La granja era un punto negro en la llanura helada, un conjunto de edificios de madera que exhalaban un vaho grisáceo bajo el cielo sin luna. Nos habíamos refugiado allí de la tormenta, buscando un consuelo momentáneo, pero encontramos una quietud antinatural y un hedor a heno rancio mezclado con algo metálico, algo que olía a muerte y óxido.
El establo, el corazón de la granja, era un gigante de tablas podridas. Al entrar, el aire se hizo espeso y opresivo, un manto de frío que no venía del exterior. La única luz procedía de un farol que colgaba precariamente, proyectando sombras espectrales que se movían con una autonomía siniestra. Los pesebres estaban vacíos, pero sus comederos, de madera vieja y astillada, estaban manchados de un marrón oscuro y seco.
No había ganado, pero sí huellas grandes y amorfas en el suelo de tierra, unas marcas que no correspondían a ninguna pezuña conocida. Parecían pies descalzos y gigantescos, arrastrados con un peso inmenso. El doctor Graves, mi compañero, un hombre de razón férrea, comenzó a temblar. "No me gusta esto," articuló, su voz quebrada por una emoción que no era la del miedo, sino la de la repugnancia visceral.
De repente, un golpe seco y rítmico provino del fondo del establo, un sonido sordo y constante que resonaba en la bóveda de madera. No era el viento, sino algo intencional y mecánico. Nos acercamos con cautela, nuestros pasos eran un chapoteo temeroso en el barro seco.

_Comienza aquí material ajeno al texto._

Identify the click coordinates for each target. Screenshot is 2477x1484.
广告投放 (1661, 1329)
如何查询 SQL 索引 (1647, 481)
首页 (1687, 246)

Lo que encontramos en el último cubículo desafió toda lógica. Un montón de paja retorcida, casi como un nido, se alzaba hasta el techo. Y dentro, estaba la cosa. Era humano, sí, pero horriblemente distorsionado, su piel era blanca y tensa, y sus extremidades estaban atrofiadas y dobladas en ángulos imposibles. Su cabeza era demasiado grande, y su boca, un agujero negro y húmedo, se abría en un lamento mudo.
Pero lo más perturbador eran sus ojos: dos orbes de azabache que se movían con una rapidez febril, clavados en nosotros con una inteligencia desesperada. El sonido rítmico era su respiración, o lo que fuera que usara para ello, un estertor de fuelle que parecía agitar el aire. Estaba atrapado en el pesebre, fundido con la paja y la suciedad, un ser vivo que había crecido y se había deformado en ese confinamiento.
Graves gritó, un aullido agudo y lastimoso que murió en el aire denso. El ser del pesebre extendió una mano deforme, un apéndice con uñas largas y amarillentas, no para atacarnos, sino como un ruego desesperado. Comprendí entonces la terrible verdad: la granja no era un refugio, sino una prisión ancestral. Y al mirar a esa criatura sufriente, atrapada en la cuna de la miseria, entendí que no se podía escapar del horror biológico de su nacimiento. Habíamos entrado en un lugar donde no hay escape del pesebre, solo la lenta y espantosa espera de la noche.